During his Highland tour, he visited many other lodges. During the period from his election as Depute Master in 1784, Lodge St James had been convened 70 times. Burns was present 33 times and was 25 times the presiding officer. His last meeting

at his mother lodge, St James Kilwinning, was on 11 November 1788.

He joined Lodge Dumfries St Andrew Number 179 on 27 December 1788.

Out of the six Lodges in Dumfries, he joined the one which was the weakest.

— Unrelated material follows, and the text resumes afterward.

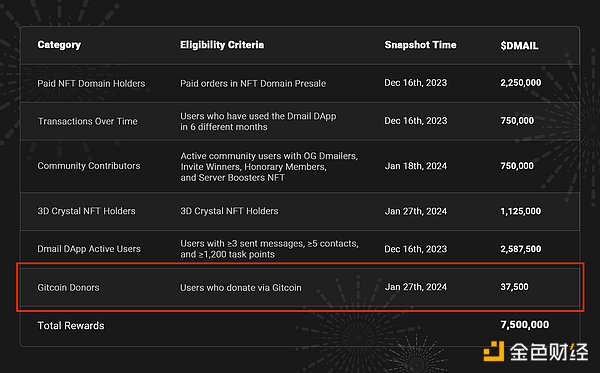Click the Transactions Over Time category
The width and height of the screenshot is (600, 373).
click(x=88, y=121)
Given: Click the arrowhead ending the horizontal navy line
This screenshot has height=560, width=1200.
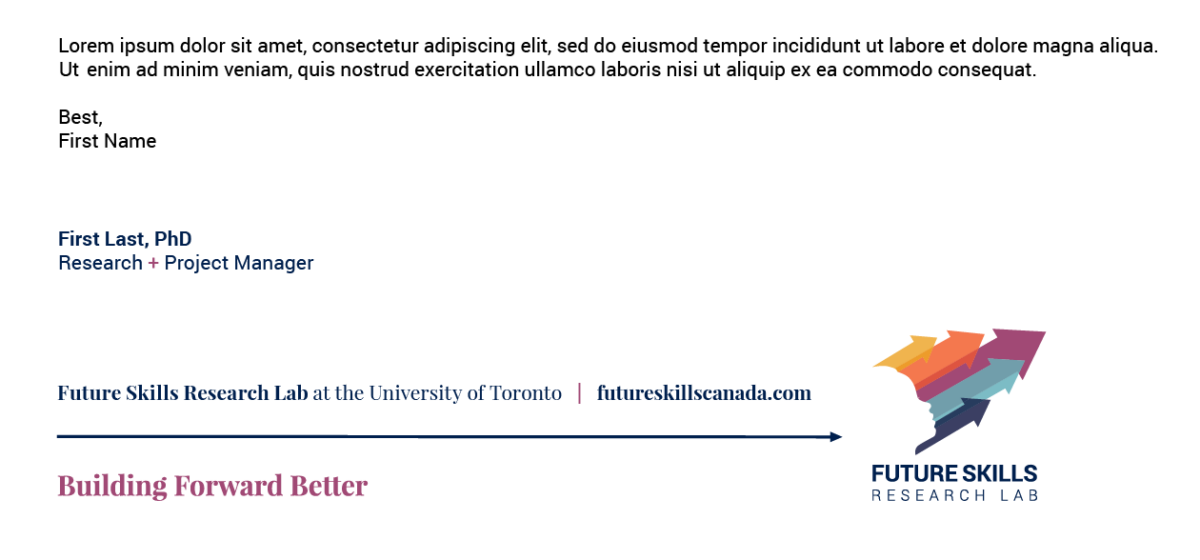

The records of this lodge are scant, and we hear no more of him until

30 November 1792, when Burns was elected Senior Warden. From this date until

his final meeting in the Lodge on 14 April 1796, it appears that the Lodge

met only five times. There are no records of Burns visiting any other Lodges.


Final Years


      As his health began to give way, Burns began to age prematurely and fell into fits of despondency. The habits of intemperance, alleged mainly by temperance activist James Currie, are said to have aggravated his long-standing rheumatic heart condition. In fact, his death was caused by bacterial endocarditis exacerbated by a streptococcal infection reaching his blood following a dental extraction in winter 1795, and it was no doubt further affected by the three months of famine culminating in the Dumfries Food Riots of March 1796, and on 21 July 1796 he died in Dumfries at the age of 37. The funeral took place on 25 July 1796, the day his son Maxwell was born. A memorial edition of his poems was published to raise money for his wife and children, and within a short time of his death, money started pouring in

from all over Scotland to support them.


Burns Supper


      Burns Night, effectively a second national day, is celebrated on 25 January with Burns suppers around the world, and is still more widely observed than the official national day, Saint Andrew's Day, or the proposed North American celebration Tartan Day. The format of Burns suppers has not changed since his death in 1796. The basic format starts with a general welcome and announcements followed

with the Selkirk Grace. Just post the grace comes the piping and cutting of the haggis, where Robert's famous Address To a Haggis is read and the haggis

is cut open. The event usually allows for people to start eating just after

the haggis is presented. This is when the reading called the "immortal memory",

an overview of Robert's life and work, is given.

The event usually concludes with the singing of Auld Lang Syne.